BRIEF: Note on the material below: return exactly the lines from the line that holds "Given: Open help" through the line that holds "The width and", and leave out each picture.

EXERCISE DATA:

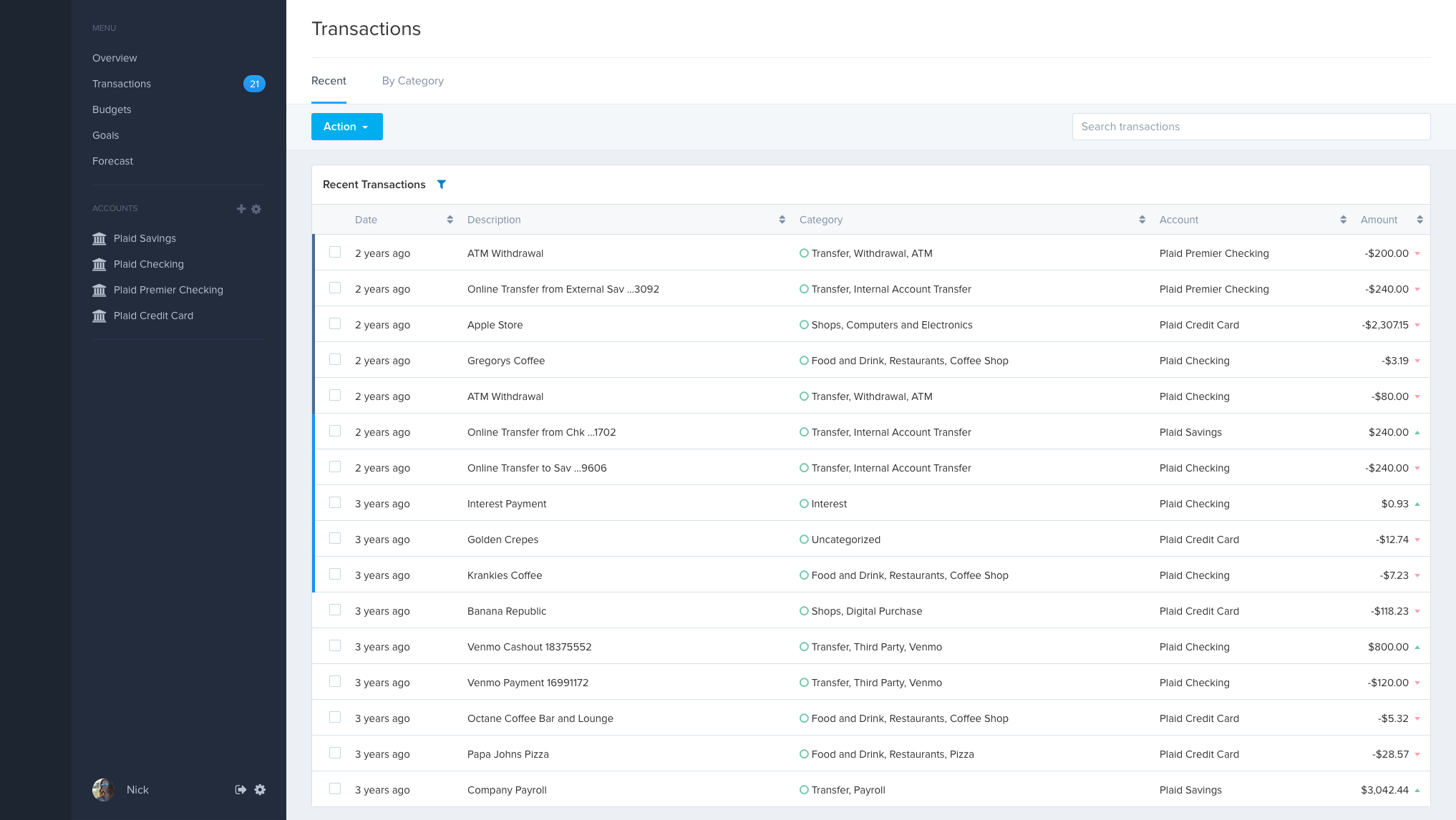The height and width of the screenshot is (820, 1456).
Task: Go to Forecast in sidebar
Action: pyautogui.click(x=112, y=161)
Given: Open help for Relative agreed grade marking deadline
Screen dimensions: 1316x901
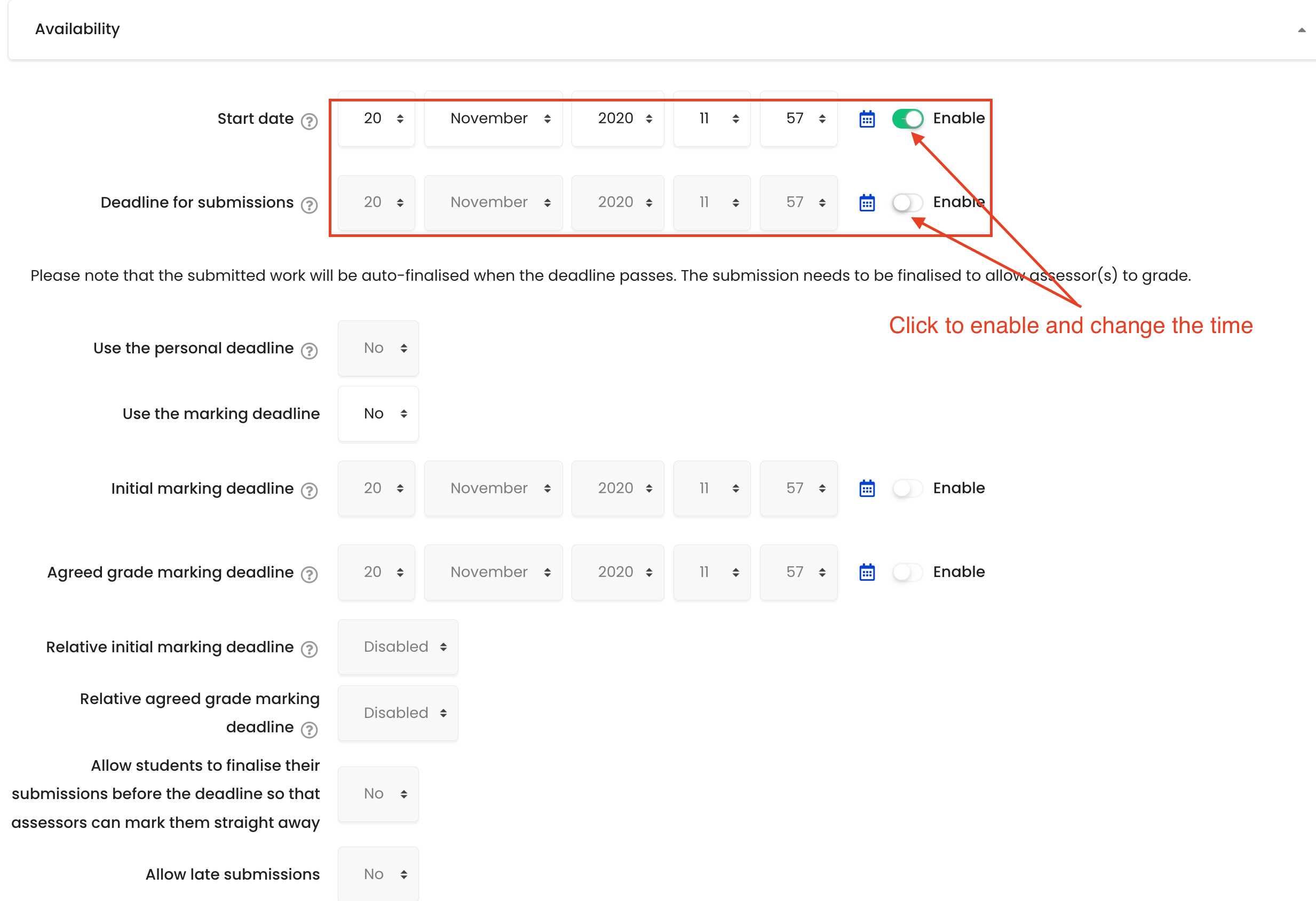Looking at the screenshot, I should [x=309, y=730].
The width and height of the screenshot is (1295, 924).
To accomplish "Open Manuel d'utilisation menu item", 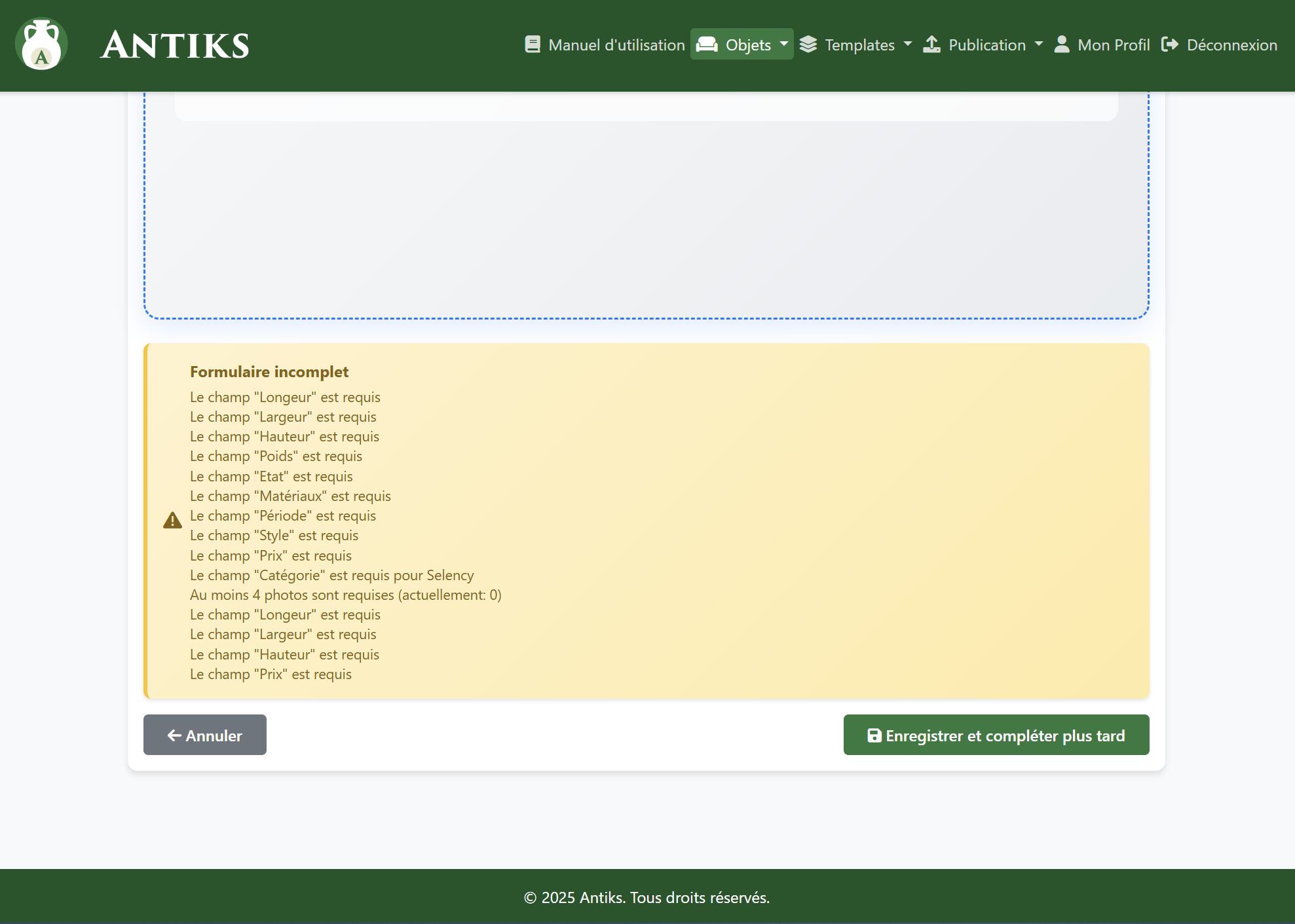I will click(x=616, y=45).
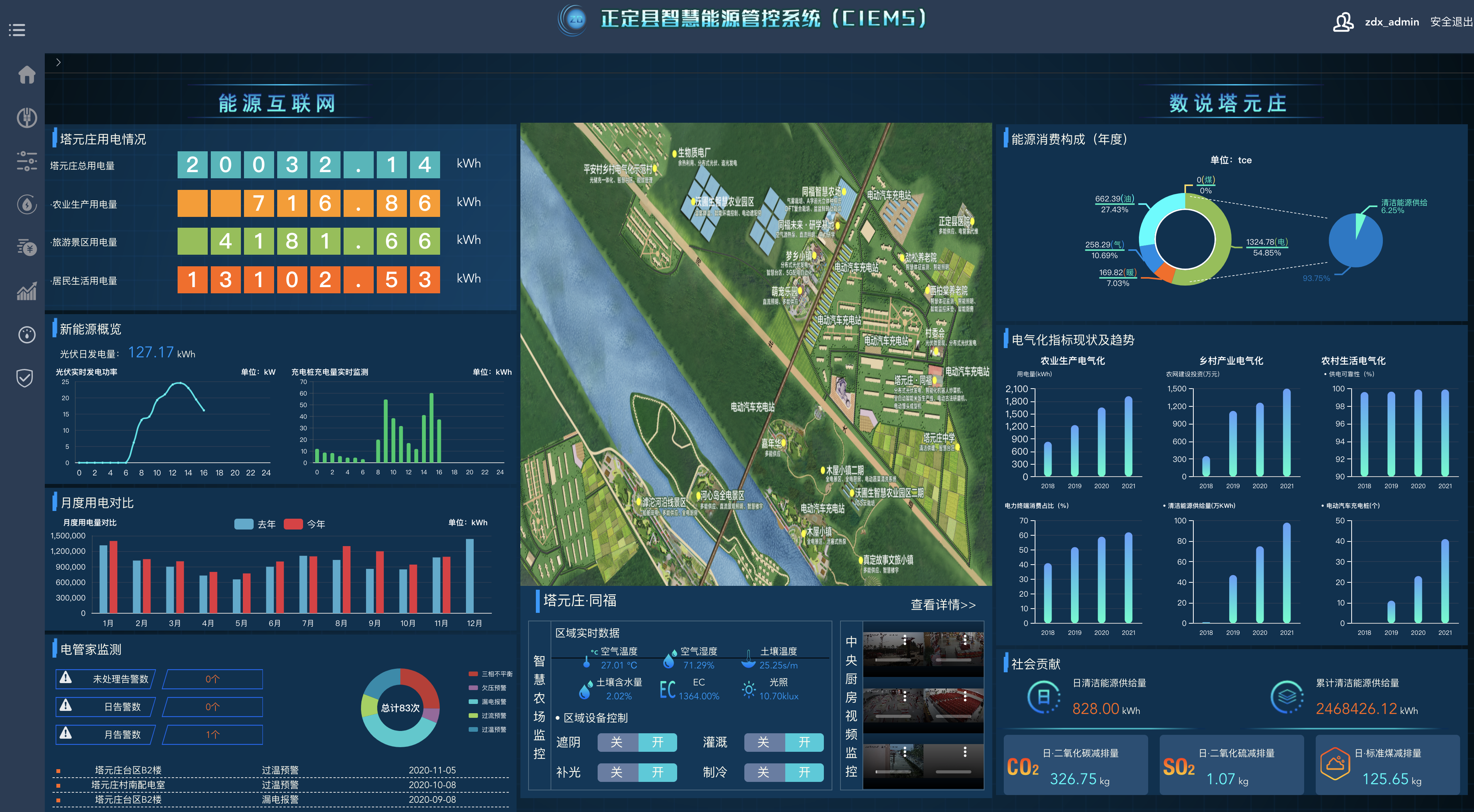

YOUR SOLUTION:
Given: Open help for Relative agreed grade marking deadline
Screen dimensions: 1316x901
Looking at the screenshot, I should [x=309, y=730].
The width and height of the screenshot is (1295, 924).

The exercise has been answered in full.